Heritage Foundation analyst Jason Richwine, the co-author of a study claiming the immigration reform bill pending in the Senate would cost taxpayers $6.3 trillion, has decided to spend more time with his family. Or something. His departure from Heritage was hasty, to say the least.
Among other things, Richwine’s “study,” which was widely panned (even Paul Ryan has criticized its methodology) came to conclusions that were diametrically opposed to a previous study issued by Heritage just a couple of years ago. But that earlier effort was issued before Jim DeMint became Heritage’s new chief.
The study’s conclusions were based in large part upon Richwine’s assertion that today’s immigrants have low IQ’s that they will pass on to their children–a racist assumption for which there is no credible evidence. In the wake of the report, Richwine’s dissertation–in which he espoused similar theories–became public, as did the fact that he had written articles in 2010 for a website founded by Richard Spencer, a self-described “nationalist” who writes frequently about race and against “the abstract notion of human equality.”
Heritage could hardly have been unaware of Richwine’s history; evidently, they saw his beliefs as a feature, not a bug.
The think tank has always had an ideological agenda, but the organization has previously made a show, at least, of actual scholarship. This episode has badly damaged whatever credibility Heritage retained. Richwine’s abrupt departure only underscores the damage.
Ironically, had they issued a less “over the top” report, opponents of immigration reform would undoubtedly have accepted it unquestioningly and used it as ammunition to derail reform. This product was so flawed, however, that it has been left to Rush Limbaugh to defend it. As a Maddow Blog post put it “The irony is, Heritage produced this report for exactly one reason: to provide some semblance of political cover to Republicans who needed a credible excuse to reject a bipartisan reform plan. The goal was to help the GOP and the far-right cause. The extent to which this backfired is extraordinary.”
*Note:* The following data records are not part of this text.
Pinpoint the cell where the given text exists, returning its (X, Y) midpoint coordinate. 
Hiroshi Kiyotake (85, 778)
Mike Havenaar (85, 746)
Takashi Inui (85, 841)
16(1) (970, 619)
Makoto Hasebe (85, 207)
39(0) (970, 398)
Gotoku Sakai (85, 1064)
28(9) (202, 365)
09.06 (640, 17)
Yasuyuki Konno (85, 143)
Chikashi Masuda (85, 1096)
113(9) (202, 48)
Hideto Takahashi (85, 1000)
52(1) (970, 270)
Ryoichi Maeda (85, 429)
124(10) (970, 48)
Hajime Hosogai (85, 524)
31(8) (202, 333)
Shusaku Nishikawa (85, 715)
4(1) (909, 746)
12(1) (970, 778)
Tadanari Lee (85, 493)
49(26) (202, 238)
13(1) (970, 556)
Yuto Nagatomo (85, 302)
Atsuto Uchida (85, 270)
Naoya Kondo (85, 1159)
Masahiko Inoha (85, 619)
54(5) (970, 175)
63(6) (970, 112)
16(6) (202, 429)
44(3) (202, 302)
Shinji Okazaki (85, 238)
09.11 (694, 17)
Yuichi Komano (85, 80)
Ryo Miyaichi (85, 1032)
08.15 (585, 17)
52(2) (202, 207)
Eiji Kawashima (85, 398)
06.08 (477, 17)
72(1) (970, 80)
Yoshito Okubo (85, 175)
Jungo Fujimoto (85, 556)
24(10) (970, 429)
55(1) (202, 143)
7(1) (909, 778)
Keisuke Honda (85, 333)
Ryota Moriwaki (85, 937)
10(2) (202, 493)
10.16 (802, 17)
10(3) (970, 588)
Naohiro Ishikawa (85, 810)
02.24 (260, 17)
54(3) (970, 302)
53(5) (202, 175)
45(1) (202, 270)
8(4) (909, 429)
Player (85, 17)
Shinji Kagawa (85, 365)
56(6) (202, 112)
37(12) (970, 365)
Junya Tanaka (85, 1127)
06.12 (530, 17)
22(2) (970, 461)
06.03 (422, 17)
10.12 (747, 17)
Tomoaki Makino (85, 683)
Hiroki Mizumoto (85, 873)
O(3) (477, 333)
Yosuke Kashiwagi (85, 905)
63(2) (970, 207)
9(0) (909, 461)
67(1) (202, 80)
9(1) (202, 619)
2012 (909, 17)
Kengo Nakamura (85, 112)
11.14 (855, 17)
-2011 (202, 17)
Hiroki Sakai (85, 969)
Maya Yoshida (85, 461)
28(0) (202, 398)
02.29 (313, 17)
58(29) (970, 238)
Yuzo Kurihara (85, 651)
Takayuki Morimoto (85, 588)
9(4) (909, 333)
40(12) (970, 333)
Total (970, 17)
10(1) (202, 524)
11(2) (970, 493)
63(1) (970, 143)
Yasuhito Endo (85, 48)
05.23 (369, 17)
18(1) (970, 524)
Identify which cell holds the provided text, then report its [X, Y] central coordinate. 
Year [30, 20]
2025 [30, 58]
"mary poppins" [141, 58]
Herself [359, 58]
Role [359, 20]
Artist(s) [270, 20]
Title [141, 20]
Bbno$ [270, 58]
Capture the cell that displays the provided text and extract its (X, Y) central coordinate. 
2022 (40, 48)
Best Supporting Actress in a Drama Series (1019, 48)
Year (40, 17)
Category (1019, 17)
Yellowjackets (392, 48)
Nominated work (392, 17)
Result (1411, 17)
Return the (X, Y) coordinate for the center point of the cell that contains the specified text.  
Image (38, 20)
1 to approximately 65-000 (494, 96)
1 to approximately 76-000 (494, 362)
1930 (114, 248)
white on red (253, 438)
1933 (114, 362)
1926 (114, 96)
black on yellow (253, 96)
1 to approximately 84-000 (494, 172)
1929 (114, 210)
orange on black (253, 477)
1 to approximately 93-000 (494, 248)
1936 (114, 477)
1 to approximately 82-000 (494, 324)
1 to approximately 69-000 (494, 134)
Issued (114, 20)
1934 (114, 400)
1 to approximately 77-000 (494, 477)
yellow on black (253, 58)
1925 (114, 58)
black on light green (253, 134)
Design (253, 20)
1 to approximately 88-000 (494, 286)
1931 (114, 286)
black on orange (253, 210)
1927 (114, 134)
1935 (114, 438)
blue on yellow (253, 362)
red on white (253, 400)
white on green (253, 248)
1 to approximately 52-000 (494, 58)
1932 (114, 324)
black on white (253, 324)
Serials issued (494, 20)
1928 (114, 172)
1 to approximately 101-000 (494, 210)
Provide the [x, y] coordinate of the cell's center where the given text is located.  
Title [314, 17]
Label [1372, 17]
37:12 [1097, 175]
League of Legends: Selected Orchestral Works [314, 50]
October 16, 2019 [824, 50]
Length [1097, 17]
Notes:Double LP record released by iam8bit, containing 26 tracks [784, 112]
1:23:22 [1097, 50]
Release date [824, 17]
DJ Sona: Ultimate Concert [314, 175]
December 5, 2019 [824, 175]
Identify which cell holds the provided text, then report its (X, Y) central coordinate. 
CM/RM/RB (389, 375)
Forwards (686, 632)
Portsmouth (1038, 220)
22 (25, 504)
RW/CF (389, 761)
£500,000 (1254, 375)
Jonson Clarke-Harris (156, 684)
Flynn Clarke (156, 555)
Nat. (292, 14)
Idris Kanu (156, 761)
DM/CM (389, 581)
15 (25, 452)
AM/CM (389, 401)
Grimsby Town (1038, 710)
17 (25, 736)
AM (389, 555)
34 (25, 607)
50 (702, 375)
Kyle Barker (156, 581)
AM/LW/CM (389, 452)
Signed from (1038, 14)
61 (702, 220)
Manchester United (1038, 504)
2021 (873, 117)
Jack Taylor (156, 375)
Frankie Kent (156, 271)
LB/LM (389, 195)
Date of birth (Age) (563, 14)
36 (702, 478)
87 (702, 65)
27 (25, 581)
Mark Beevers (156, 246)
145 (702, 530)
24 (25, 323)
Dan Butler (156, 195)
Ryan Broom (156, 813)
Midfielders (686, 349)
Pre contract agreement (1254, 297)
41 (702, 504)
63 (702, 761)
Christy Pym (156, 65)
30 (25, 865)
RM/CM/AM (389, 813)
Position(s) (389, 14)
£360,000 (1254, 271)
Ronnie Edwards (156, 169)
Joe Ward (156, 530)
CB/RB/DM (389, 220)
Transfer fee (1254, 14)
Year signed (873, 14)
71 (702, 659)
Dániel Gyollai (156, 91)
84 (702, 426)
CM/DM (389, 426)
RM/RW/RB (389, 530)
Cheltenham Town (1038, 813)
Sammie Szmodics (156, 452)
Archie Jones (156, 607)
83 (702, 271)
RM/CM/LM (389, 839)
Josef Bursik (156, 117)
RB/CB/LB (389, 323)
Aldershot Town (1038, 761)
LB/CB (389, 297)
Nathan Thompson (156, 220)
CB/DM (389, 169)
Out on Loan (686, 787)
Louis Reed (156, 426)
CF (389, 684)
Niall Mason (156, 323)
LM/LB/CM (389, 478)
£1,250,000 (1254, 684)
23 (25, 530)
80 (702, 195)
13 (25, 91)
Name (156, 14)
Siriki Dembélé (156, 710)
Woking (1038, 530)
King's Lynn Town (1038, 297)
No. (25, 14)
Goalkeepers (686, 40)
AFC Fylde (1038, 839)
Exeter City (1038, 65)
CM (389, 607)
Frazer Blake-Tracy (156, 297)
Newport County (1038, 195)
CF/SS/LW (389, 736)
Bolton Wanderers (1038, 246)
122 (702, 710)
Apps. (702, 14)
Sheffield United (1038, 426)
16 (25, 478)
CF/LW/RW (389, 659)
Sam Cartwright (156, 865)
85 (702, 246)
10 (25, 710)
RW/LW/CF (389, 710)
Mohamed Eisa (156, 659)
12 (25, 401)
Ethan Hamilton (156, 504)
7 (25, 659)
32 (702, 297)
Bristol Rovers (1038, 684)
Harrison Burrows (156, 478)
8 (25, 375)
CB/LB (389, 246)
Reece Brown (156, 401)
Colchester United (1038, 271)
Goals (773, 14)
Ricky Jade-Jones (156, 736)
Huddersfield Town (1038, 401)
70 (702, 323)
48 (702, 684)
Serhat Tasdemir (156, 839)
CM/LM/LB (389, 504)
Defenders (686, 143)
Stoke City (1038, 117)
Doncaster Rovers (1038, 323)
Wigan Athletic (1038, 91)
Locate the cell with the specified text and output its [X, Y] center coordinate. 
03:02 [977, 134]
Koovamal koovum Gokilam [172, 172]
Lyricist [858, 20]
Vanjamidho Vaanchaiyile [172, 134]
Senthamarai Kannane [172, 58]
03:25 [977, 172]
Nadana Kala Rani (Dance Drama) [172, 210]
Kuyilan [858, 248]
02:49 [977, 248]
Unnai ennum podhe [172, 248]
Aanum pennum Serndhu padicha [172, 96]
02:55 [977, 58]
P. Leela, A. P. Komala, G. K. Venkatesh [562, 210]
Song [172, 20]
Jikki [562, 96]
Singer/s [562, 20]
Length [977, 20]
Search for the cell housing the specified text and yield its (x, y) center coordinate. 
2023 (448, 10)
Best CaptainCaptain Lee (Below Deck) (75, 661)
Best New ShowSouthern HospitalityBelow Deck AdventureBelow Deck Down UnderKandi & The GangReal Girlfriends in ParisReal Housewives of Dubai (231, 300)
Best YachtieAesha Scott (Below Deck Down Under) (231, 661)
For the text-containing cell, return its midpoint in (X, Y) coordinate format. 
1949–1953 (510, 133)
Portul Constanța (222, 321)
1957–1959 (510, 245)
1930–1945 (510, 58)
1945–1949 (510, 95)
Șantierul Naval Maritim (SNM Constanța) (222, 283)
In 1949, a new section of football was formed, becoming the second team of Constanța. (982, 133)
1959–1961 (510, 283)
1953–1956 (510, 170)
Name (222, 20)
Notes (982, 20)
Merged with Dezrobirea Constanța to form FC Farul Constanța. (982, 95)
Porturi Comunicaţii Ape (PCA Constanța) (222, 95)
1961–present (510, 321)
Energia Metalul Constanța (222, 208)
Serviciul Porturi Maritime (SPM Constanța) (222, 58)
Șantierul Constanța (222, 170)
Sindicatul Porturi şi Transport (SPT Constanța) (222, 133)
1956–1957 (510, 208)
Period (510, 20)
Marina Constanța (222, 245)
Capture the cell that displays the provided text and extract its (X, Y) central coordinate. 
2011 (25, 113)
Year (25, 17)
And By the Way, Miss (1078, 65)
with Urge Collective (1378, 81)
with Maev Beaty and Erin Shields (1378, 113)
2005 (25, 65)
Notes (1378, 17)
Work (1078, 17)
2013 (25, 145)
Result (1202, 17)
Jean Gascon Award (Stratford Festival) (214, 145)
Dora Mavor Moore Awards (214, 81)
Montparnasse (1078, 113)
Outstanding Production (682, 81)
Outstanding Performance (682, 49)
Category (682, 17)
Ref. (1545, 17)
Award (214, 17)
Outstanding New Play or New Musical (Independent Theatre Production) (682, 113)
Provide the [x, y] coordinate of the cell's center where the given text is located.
It’s hard not to wonder how long Jim DeMint–an anti-science zealot who wouldn’t know real scholarship if he fell over it–will last.
5 thoughts on “That Was Quick…..”
Prof K Writes:
“Jim DeMint–an anti-science zealot who wouldn’t know real scholarship if he fell over it..”
Solunds like a perfect fit for Heritage.
It’s one thing when a group of ideologues claims the existence or nonexistence of some phenomenon (like climate change), based on some general claim they call “science”, but when you can go to the actual study and see how it was done, and see the problems in front of you, it’s hard to ignore that smoking gun. Once someone mentioned Richwine’s dissertation, that left it open for inspection, and he was done. Now THAT’s what science is about.
I wonder what his golden parachute amount was? He could spend lots of time with family if he was given a severance worth a few hundred thousand. That’s what bothers me most about these entities. They have so much money that no one leaves it “to spend time with family.” That’s a crock.
Unfortunately, now most think tanks are associated with some ideological position. You read the affiliation of the authors of an article or study and you know what position they are going to take. The data they cite will be interpreted to support their institutions position. If you contribute enough money, the chances are the staff will support your political philosophy. There is a great need for unbiased analysis of issues confronting the government. This is especially true in the public health and environmental protection areas.
There are many think tanks and foundations which are neutral and that seriously look at evidence, but their databased conclusions don’t always agree with the preconceived ideas of the demagogues. Furthermore, they don’t occupy the news stories, probably because truth is not always as exciting as preconceived hype and because the demagogues don’t always feature objective analysis. (Mark Twain’s opinions about politicians are still valid.) Just in the area of journalistic excellence, a quick Wiki search will reveal many of them. Heritage Foundation, Enterprise and a few others are always in the news, but as you say they tend to identify with some ideological position, so that not only drives people away from their stuff, but leads us to expect the worst of others. Not in the best interests of democracy.